Poissonian correlations of $\alpha n^d$ mod $1$

TL;DR

This paper proves that the fractional parts of $\alpha n^d$ exhibit Poissonian correlations for most $\alpha$ when $d$ is large, aligning with the Berry--Tabor conjecture, and also for certain badly approximable $\alpha$.

Contribution

It establishes Poissonian $\ell$-point correlations for large $d$ and for a full Hausdorff dimension set of badly approximable $\alpha$, using a novel Fourier analytic and counting approach.

Findings

Poissonian correlations hold for almost all $\alpha$ when $d$ is large.

Poissonian correlations are shown for a full Hausdorff dimension set of badly approximable $\alpha$.

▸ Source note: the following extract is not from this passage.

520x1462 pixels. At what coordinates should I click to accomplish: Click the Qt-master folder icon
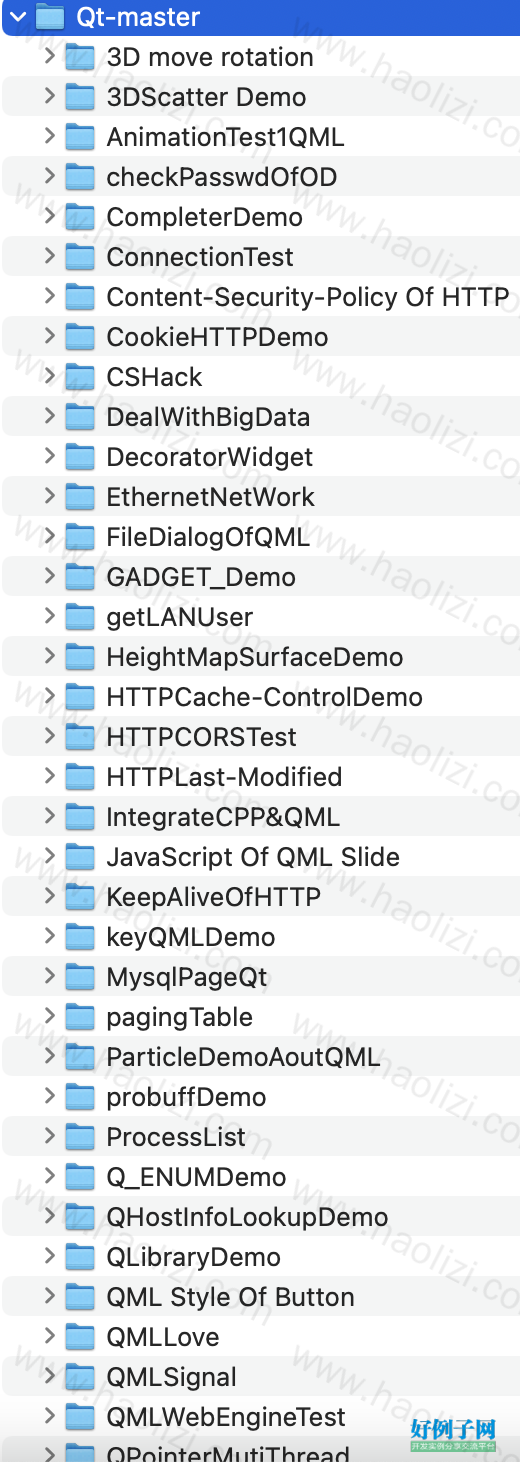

The proof employs a determinant method to count points on diagonal hypersurfaces.

Abstract

Let $x(n):=\alpha n^d \mod 1$ for integer $d >1$ and non-zero real $\alpha$. We show that $\{x(n)\}_{n>0}$ has Poissonian $\ell$-point correlations for almost all choices of $\alpha$ when $d$ is large (depending on $\ell$). This falls in line with the expected behavior from the Berry--Tabor conjecture. Further, in the spirit of a conjecture of Rudnick--Sarnak, we show Poissonian $\ell$-point correlations for a set of badly approximable $\alpha$ of full Hausdorff dimension by a Fourier analytic transference principle. The proof makes use of an application of the determinant method to count points on a diagonal hypersurface of degree $d$ in such a way as to capture the contribution of points belonging to lower dimensional varieties. As $d$ grows, these `special solutions' dominate the count and non-special solutions become increasingly rare. This stratified counting statement allows us to control the number of points on average very effectively.